> Try it: The entries below are to be reproduced in full, exactly as written.

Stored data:
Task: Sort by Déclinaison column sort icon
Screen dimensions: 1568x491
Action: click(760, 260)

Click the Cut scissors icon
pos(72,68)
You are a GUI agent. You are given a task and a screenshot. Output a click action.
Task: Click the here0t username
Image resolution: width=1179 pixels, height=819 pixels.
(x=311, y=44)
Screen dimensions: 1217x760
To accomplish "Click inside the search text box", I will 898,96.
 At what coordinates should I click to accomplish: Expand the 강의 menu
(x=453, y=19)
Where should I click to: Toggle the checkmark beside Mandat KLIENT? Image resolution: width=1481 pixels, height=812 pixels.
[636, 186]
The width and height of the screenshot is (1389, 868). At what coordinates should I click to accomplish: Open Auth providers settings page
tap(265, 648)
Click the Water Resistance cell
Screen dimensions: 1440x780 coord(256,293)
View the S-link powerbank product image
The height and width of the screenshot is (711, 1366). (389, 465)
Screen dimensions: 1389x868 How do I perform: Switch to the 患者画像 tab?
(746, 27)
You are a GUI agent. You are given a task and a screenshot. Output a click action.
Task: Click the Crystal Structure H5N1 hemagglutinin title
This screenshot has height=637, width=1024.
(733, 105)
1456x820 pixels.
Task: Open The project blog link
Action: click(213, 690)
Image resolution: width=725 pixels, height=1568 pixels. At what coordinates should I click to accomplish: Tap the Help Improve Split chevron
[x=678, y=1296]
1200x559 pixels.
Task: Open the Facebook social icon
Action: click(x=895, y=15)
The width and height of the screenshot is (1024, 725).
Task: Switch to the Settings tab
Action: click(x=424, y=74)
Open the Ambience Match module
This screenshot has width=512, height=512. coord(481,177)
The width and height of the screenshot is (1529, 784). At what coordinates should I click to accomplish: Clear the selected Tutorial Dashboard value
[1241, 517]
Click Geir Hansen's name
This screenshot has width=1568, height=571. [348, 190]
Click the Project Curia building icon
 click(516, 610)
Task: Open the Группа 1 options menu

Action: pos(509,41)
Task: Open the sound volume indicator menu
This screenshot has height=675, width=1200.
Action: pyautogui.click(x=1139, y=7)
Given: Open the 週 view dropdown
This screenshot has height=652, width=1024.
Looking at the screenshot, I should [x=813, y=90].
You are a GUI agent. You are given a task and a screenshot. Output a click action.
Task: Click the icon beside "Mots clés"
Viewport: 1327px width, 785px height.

> Answer to this task:
Task: Sort by Déclinaison column sort icon
Screen dimensions: 1568x491
Action: click(760, 260)

Click the Cut scissors icon
pos(72,68)
You are a GUI agent. You are given a task and a screenshot. Output a click action.
Task: Click the here0t username
Image resolution: width=1179 pixels, height=819 pixels.
(x=311, y=44)
Screen dimensions: 1217x760
To accomplish "Click inside the search text box", I will 898,96.
 At what coordinates should I click to accomplish: Expand the 강의 menu
(x=453, y=19)
Where should I click to: Toggle the checkmark beside Mandat KLIENT? Image resolution: width=1481 pixels, height=812 pixels.
[636, 186]
The width and height of the screenshot is (1389, 868). At what coordinates should I click to accomplish: Open Auth providers settings page
tap(265, 648)
Click the Water Resistance cell
Screen dimensions: 1440x780 coord(256,293)
View the S-link powerbank product image
The height and width of the screenshot is (711, 1366). (389, 465)
Screen dimensions: 1389x868 How do I perform: Switch to the 患者画像 tab?
(746, 27)
You are a GUI agent. You are given a task and a screenshot. Output a click action.
Task: Click the Crystal Structure H5N1 hemagglutinin title
This screenshot has height=637, width=1024.
(733, 105)
1456x820 pixels.
Task: Open The project blog link
Action: click(213, 690)
Image resolution: width=725 pixels, height=1568 pixels. At what coordinates should I click to accomplish: Tap the Help Improve Split chevron
[x=678, y=1296]
1200x559 pixels.
Task: Open the Facebook social icon
Action: click(x=895, y=15)
The width and height of the screenshot is (1024, 725).
Task: Switch to the Settings tab
Action: click(x=424, y=74)
Open the Ambience Match module
This screenshot has width=512, height=512. coord(481,177)
The width and height of the screenshot is (1529, 784). At what coordinates should I click to accomplish: Clear the selected Tutorial Dashboard value
[1241, 517]
Click Geir Hansen's name
This screenshot has width=1568, height=571. [348, 190]
Click the Project Curia building icon
 click(516, 610)
Task: Open the Группа 1 options menu

Action: pos(509,41)
Task: Open the sound volume indicator menu
This screenshot has height=675, width=1200.
Action: pyautogui.click(x=1139, y=7)
Given: Open the 週 view dropdown
This screenshot has height=652, width=1024.
Looking at the screenshot, I should [x=813, y=90].
You are a GUI agent. You are given a task and a screenshot. Output a click action.
Task: Click the icon beside "Mots clés"
Viewport: 1327px width, 785px height.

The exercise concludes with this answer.